August 20, 2008 4:18 am

Talking about extreme weather events, I was recently leafing through the most recent edition of computer mag PC Advisor here in the UK, and found an article entitled Green Computing. The authors write: “We know… cataclysmic climatic events – such as Hurricane Katrina, Burma’s Cyclone Nargis, and the recent floods in China – are increasing in frequency.”
Except… they’re not. But that meme still seems to be replicating happily, in odd corners of the media.

Bob
August 20, 2008 4:32 am

I don’t believe “climate anomaly” is an accurate term. Hurricanes, heat waves, snow, cold waves, rain and drought all seem to be part of the “climate.” We may have weather that is above or below average, but an “average” means that there are periods above and below that magic number.

Bruce Cobb
August 20, 2008 7:12 am

AGWers point to “weather anomalies” all the time as so-called proof of “climate change” (put in quotes because they always conveniently leave out the man-made aspect which is always assumed as fact).
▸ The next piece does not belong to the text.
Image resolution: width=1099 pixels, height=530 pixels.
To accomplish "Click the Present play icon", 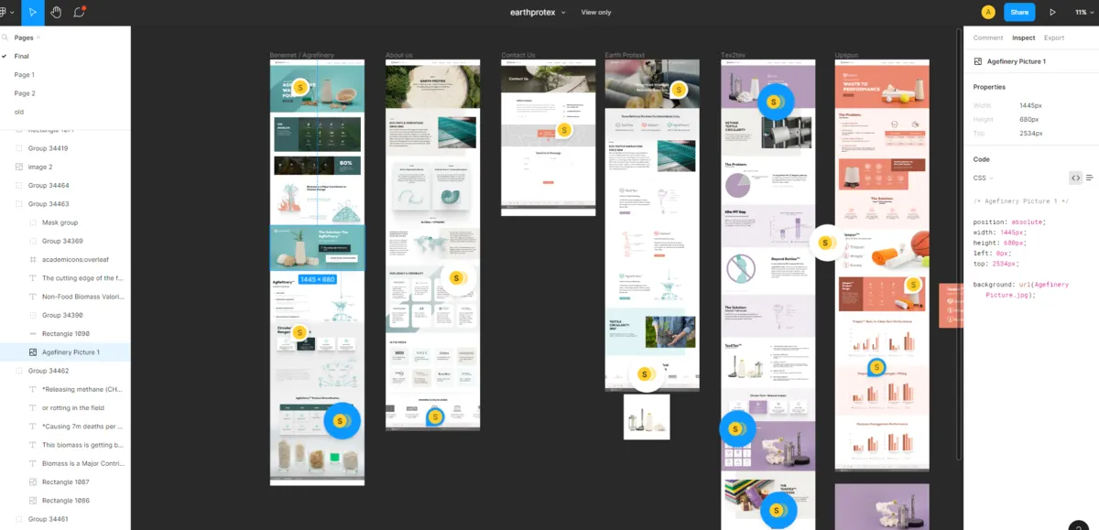I will click(1052, 12).
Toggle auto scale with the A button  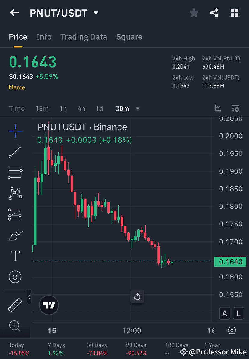tap(225, 313)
Their much hoped for ice-free NP doesn’t appear to be happening, but if it were, just imagine the doom-mongering and hysteria we’d be hearing from the AGW crowd. The big difference that tends to get overlooked is that when the AGWers say the planet is heating up (which they’re wrong about now), it’s always catastrophic, and unprecedented, PLUS it’s man’s fault, and we must spend trillions of dollars “mitigating climate change”, passing laws, and of course, keeping the anti-science AGW gravy train rolling along.

Pamela Gray
August 20, 2008 7:38 am

I am liberal as in a believer in gay marriage, Bible as metaphor, public education, separation of church and state, taking better care of our homeless, old, and disabled, and I am quite possibly over-educated. The list goes on. But I also don’t trust political statements any more than I trust religious statements. And I also believe that related observations that can be experimentally repeated should be the basis for theoretical advancement. The CO2 models were designed to eventually be used as predictors of future climate based on past events. That is an experimental design used to advance the theory of AGW. The experiment has not proven the theory, therefore we need to look for another cause of long term trends in weather, IE climate.
There. A liberal blogger has disagreed with AGW.

Syl
August 20, 2008 7:46 am

Well, the map is bogus. No mention of the snowfall in Baghdad. 🙂

Jon Jewett
August 20, 2008 8:04 am

Pierre,
I believe that the anecdotes presented here are important. Anecdotes are useful to counter the use of opposite anecdotes in the political debate that is raging quite apart from the serious scientific debate. There is infinitely more at stake than meets the eye when observing the current debates.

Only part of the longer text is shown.